The Lushan people had previously been in offensive preparation, not giving up rescuing Sevastopol in the south—at least theoretically. So they had to hold this railway as a supply route in case the attack succeeded.
And this railway now became the Germania people’s counterattack main artery.
Armored cars originally had a huge disadvantage compared to tanks: trench-crossing ability.
Although both had the same armor thickness and bullet resistance, wheeled vehicles couldn’t cross one- or two-meter-wide trenches—the wheels would fall in; only tracked vehicles could pass.
If the Lushan people had built trenches without gaps and cut the railway, Lelouch wouldn’t dare fight like this today. But the enemy left the railway intending to use it themselves, so it only benefited Lelouch.
“Our forces advancing unimpeded, safely passed the belt between enemy and friendly front lines, and crossed the enemy’s first simple trench system, taking only 5 minutes. We expect to break through the next two simple trenches and one reinforced trench in 10 minutes. Heavy artillery brigade extend fire on schedule as planned.”
Rommel had the radio operator send from the armored car to the rear, indicating everything could proceed per plan, very precise, no adjustments needed.
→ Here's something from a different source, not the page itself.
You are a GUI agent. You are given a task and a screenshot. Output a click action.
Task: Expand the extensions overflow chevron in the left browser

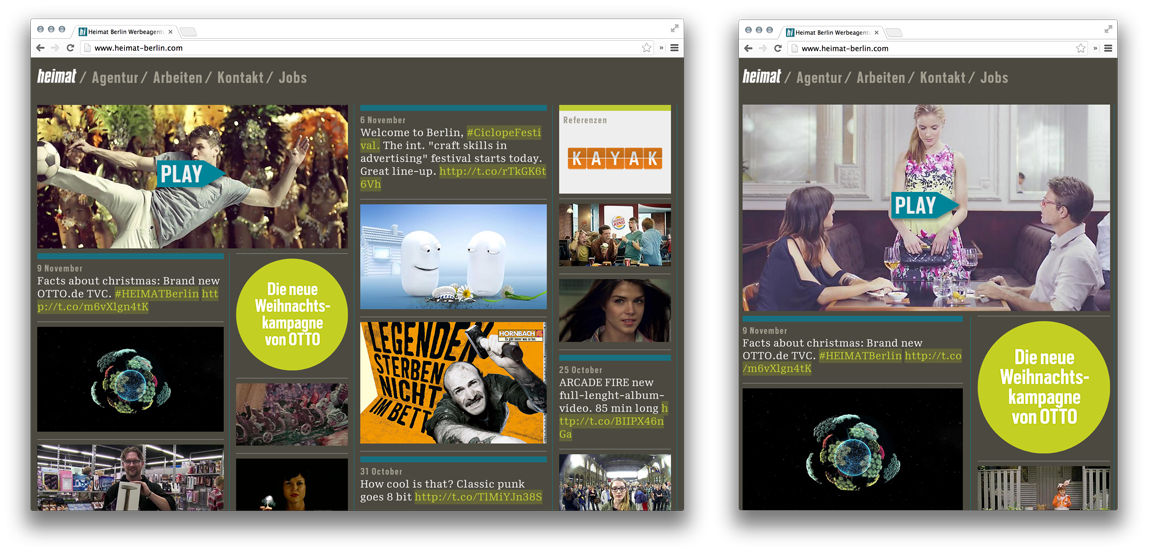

“Let’s advance too.” Lelouch received Rommel’s report on the radio, ordered 2nd Armored Regiment to follow up, and as if suddenly remembering, instructed the radio operator again.
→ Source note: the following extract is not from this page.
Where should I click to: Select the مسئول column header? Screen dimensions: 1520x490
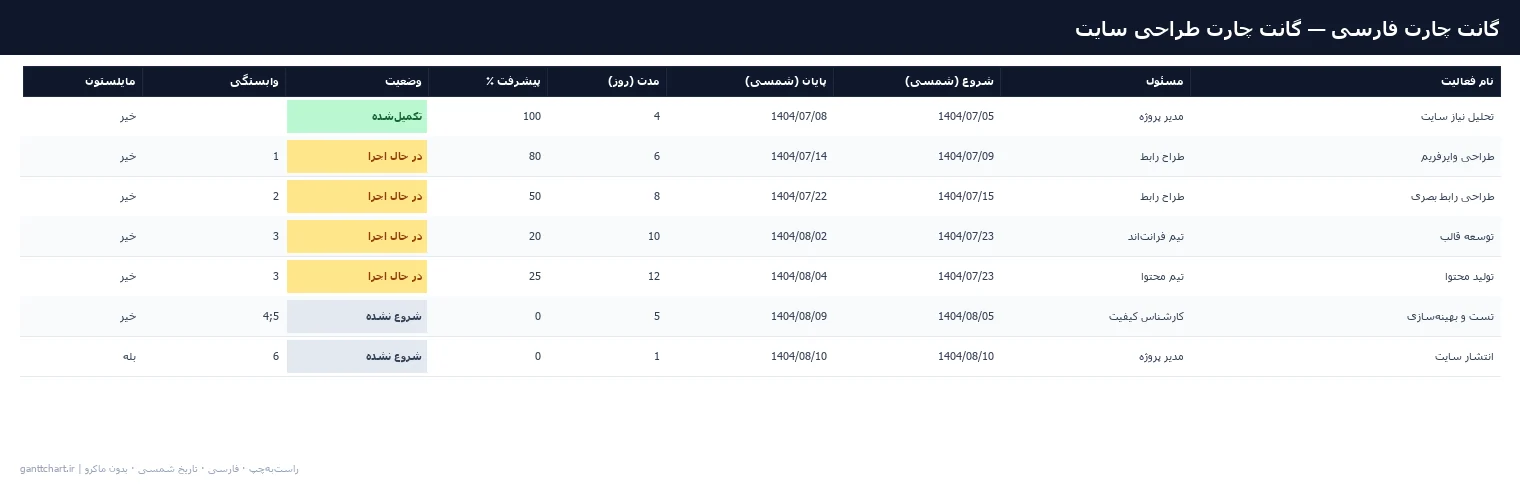point(1095,81)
“Right, have Kesselring send some fighter jets to strafe and clear along the railway line. Best to send a few airships for sustained low-altitude strafing. But don’t engage, withdraw within 20 minutes.”
“Yes! Officer!” The radio operator immediately acknowledged and efficiently began transmitting.
The reason Lelouch had the fighter jets and airships do this was naturally because the previous fire preparation bombardment had only hit the enemy trench zones, deliberately sparing the railway line.
Lelouch didn’t want the heavy artillery to damage the railway, which his forces would need for subsequent rapid advance. And too many shell craters beside the railway would also hinder wheeled armored vehicles, causing bumps and damage.
However, sparing from heavy artillery didn’t mean letting the enemy go. Using lighter but more sustained fire without terrain destruction to intercept and kill enemy infantry fleeing along the railway—Lelouch was happy to do that.
And telling the ground-attack fighter jets and airships not to linger was to maximize surprise, not giving enemy fighters time to react and intercept on the battlefield.
With this era’s communications and command efficiency, plus air squadron ground crew speed, attacking the enemy for 20 minutes then withdrawing meant their planes definitely couldn’t arrive in time.
The next 10 minutes went exactly as Lelouch expected.
Rommel’s armored regiment still encountered no substantial resistance. The enemy’s first three simple trenches and one reinforced trench— a full 4-5 kilometers deep front positions— were taken effortlessly.
It could even be done without armored cars, just using assault battalion tactics from over half a year ago.
But Lelouch wasn’t complacent. He knew in this kind of operation, the first five kilometers could be taken by anyone—that was the artillery cluster’s merit.
Deeper in, the 10th kilometer, 15th kilometer, that was when ground assault troops showed their stuff.
Rommel’s side had only just begun to exert force.